Consegna => Ricopia per intero il brano sullo spirito dell'utopia, parola per parola, senza cambiare nulla.
━━ Brano originale
Lo spirito dell’utopia. Una via di fuga filosofica dalla società eterodiretta

E, allora, per avvicinarci ad un primo tentativo di pensare a delle vie di fuga dai dispositivi di eterodirezione, diffusi ad ogni livello sociale attraverso pratiche di carattere didattico ed educativo, ci viene in mente che già nel 1971, in un periodo in cui in modo drammatico si andavano sviluppando sia a livello teorico sia pratico tentativi volti a ridefinire legami sociali filtrati dalle istituzioni, gli autori di un testo dal titolo emblematico, L’erba voglio[15], si richiamavano alla necessità di prendere coscienza che il mondo del lavoro e quello della scuola erano già, all’interno del sistema educativo di massa, pensati dall’alto come strettamente connessi. In quel testo gli autori sostenevano che, se l’obiettivo di molte delle sollevazioni occorse era stato quello di migliorare le condizioni di lavoro dei salariati, lo sciopero, come classico strumento di lotta, non era tuttavia più sufficiente, essendo necessario, in modo più radicale, «sottrarsi a tutti i meccanismi di controllo diretto e di incentivazione indiretta al superlavoro»[16]. Si sarebbe trattato, cioè, di contestare, ogni rapporto autoritario che, insinuandosi dapprima nelle menti degli uomini e delle donne attraverso l’educazione ricevuta a scuola, poi finiva col trasferirsi nel mondo del lavoro e nelle relazioni sociali tout court.
━━━━
━━ Dati di riferimento
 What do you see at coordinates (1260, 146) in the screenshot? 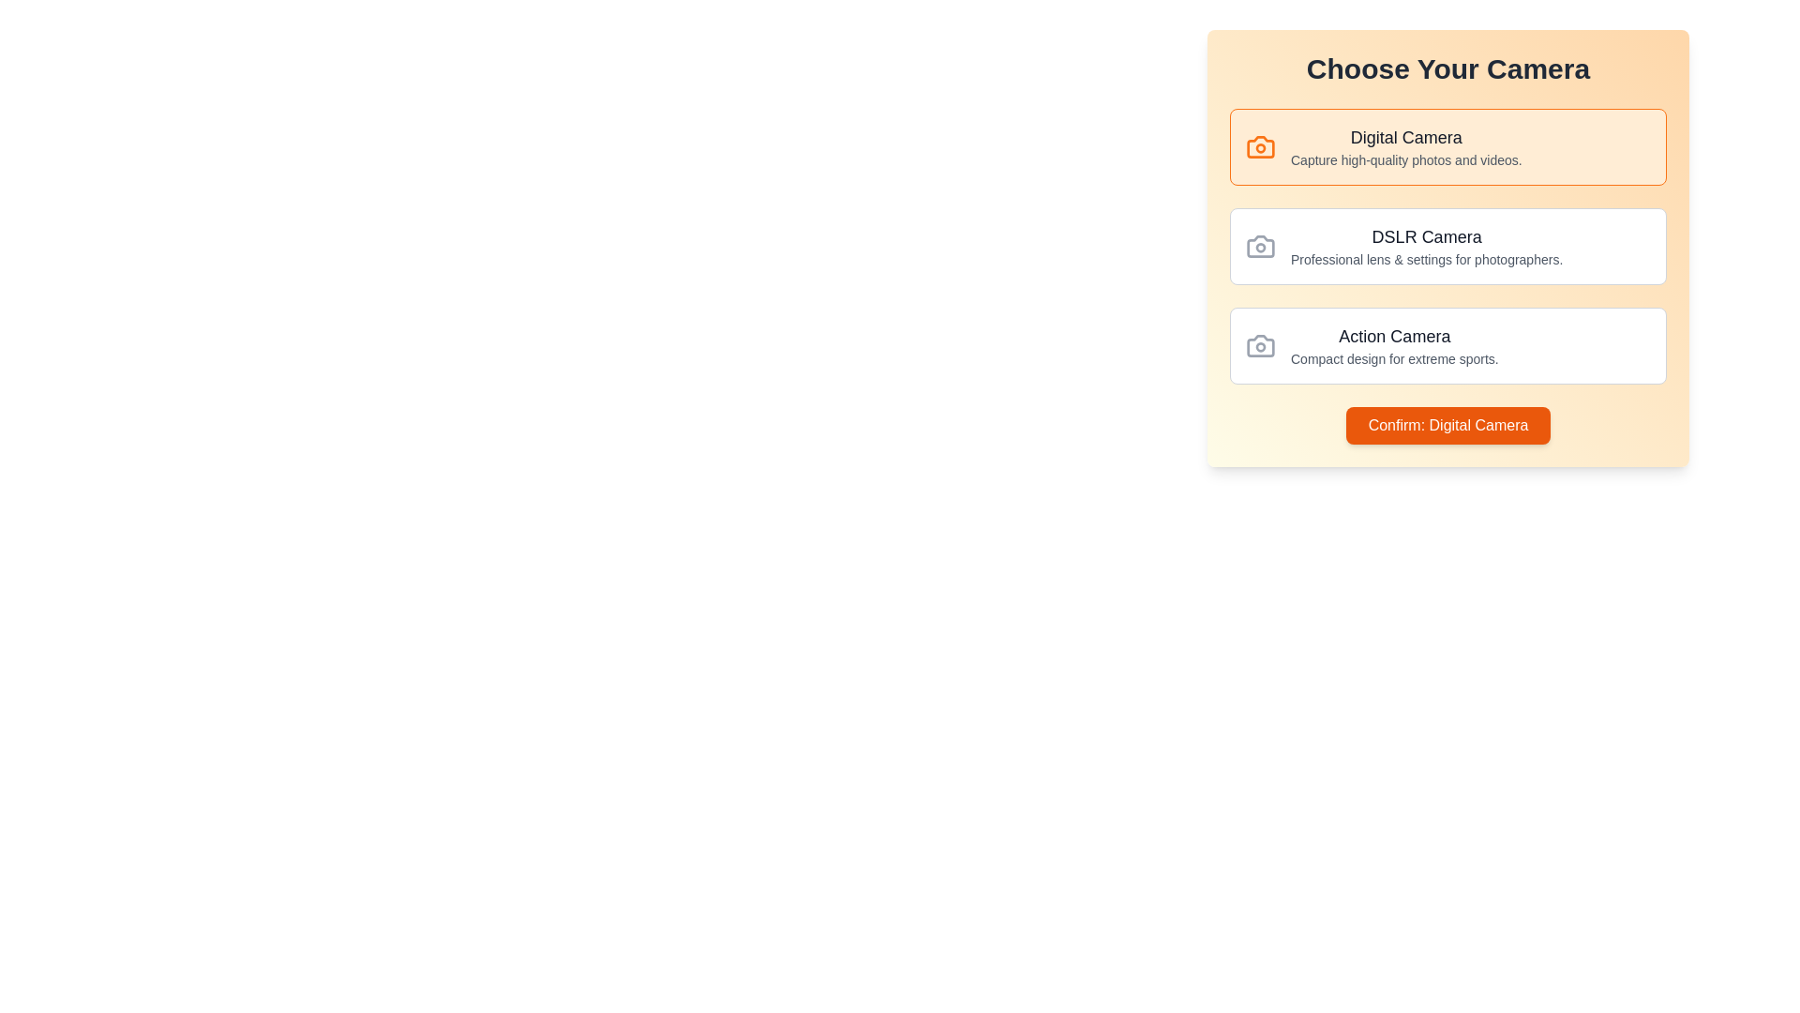
I see `the camera icon representing the first option in the list of camera choices` at bounding box center [1260, 146].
━━━━
Compito svolto =>
Lo spirito dell’utopia. Una via di fuga filosofica dalla società eterodiretta

E, allora, per avvicinarci ad un primo tentativo di pensare a delle vie di fuga dai dispositivi di eterodirezione, diffusi ad ogni livello sociale attraverso pratiche di carattere didattico ed educativo, ci viene in mente che già nel 1971, in un periodo in cui in modo drammatico si andavano sviluppando sia a livello teorico sia pratico tentativi volti a ridefinire legami sociali filtrati dalle istituzioni, gli autori di un testo dal titolo emblematico, L’erba voglio[15], si richiamavano alla necessità di prendere coscienza che il mondo del lavoro e quello della scuola erano già, all’interno del sistema educativo di massa, pensati dall’alto come strettamente connessi. In quel testo gli autori sostenevano che, se l’obiettivo di molte delle sollevazioni occorse era stato quello di migliorare le condizioni di lavoro dei salariati, lo sciopero, come classico strumento di lotta, non era tuttavia più sufficiente, essendo necessario, in modo più radicale, «sottrarsi a tutti i meccanismi di controllo diretto e di incentivazione indiretta al superlavoro»[16]. Si sarebbe trattato, cioè, di contestare, ogni rapporto autoritario che, insinuandosi dapprima nelle menti degli uomini e delle donne attraverso l’educazione ricevuta a scuola, poi finiva col trasferirsi nel mondo del lavoro e nelle relazioni sociali tout court.